Collection bags are the next item up. Those who have been hunting morels for any length of time, certainly have an opinion or preference on collection bags. The Great Morel is not about to change that opinion either; however, mesh bags and/or an onion bag are recommended by most morel hunters. You can easily find these online or save the mesh bag from your potatoes or onions. If worse comes to worst, and you’ve encountered the motherlode, use the shirt off your back if you need to! Most seasoned morel hunters will tell you not to use plastic bags – read more here on collection bags.

Taking Down the Morels

morel field knife
One of the handiest harvesting tools is a good field or pocket knife.
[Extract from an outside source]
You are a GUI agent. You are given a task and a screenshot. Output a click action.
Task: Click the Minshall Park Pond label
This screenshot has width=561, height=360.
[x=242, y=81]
It is a well-known best practice to cut or pinch your morels off right at ground level, and often a small little knife is the perfect tool. Harvesting morels by cutting them is good for several reasons, which are discussed elsewhere on The Great Morel, but without argument, one thing is certain – your morels will stay cleaner without all the dirt from the root structure of the morel. You don’t need anything super fancy but pack one these along, and you’ll be glad you did.
Note: The Great Morel likes to pack along a small hand-held garden pruner just to help get through the briar thickets.

Fighting the Evil Insects

Finally, we cannot forget a good tick repellent. Again, The Great Morel talks about the dangers of these little evil insects and the menace they pose – you can read more on ticks here. It is important for everyone heading to the woods to be wary and take the necessary precautions to guard against ticks. Whatever means you choose – be it a natural concoction or a purchased repellent – it is important to protect yourself.
The Great Morel suggests lifting your pant legs and spraying halfway up your calf (socks included), spray your belt line, arms, and neck, and rub some behind your ears and forehead at your hairline. It does not hurt to spray your clothing either. Just be sure to follow the directions on the product – you know, that part where it says not to spray it in your eyes and mouth.
Note: If you live in regions where the tick population is heavy – do a self-check when you get home and yes, that means check your ears and private parts too!

Good to Go

what you take into the woods, you bring back out of the woods

There you have it – you are geared up and good to go. Invite a friend or loved one, take your four-legged companion, pack some snacks, a brown bag lunch, and a source of water, and head to the woods. Always remember this – what you take into the woods, you bring back out of the woods. We have to take of our land if we expect her to be good to us.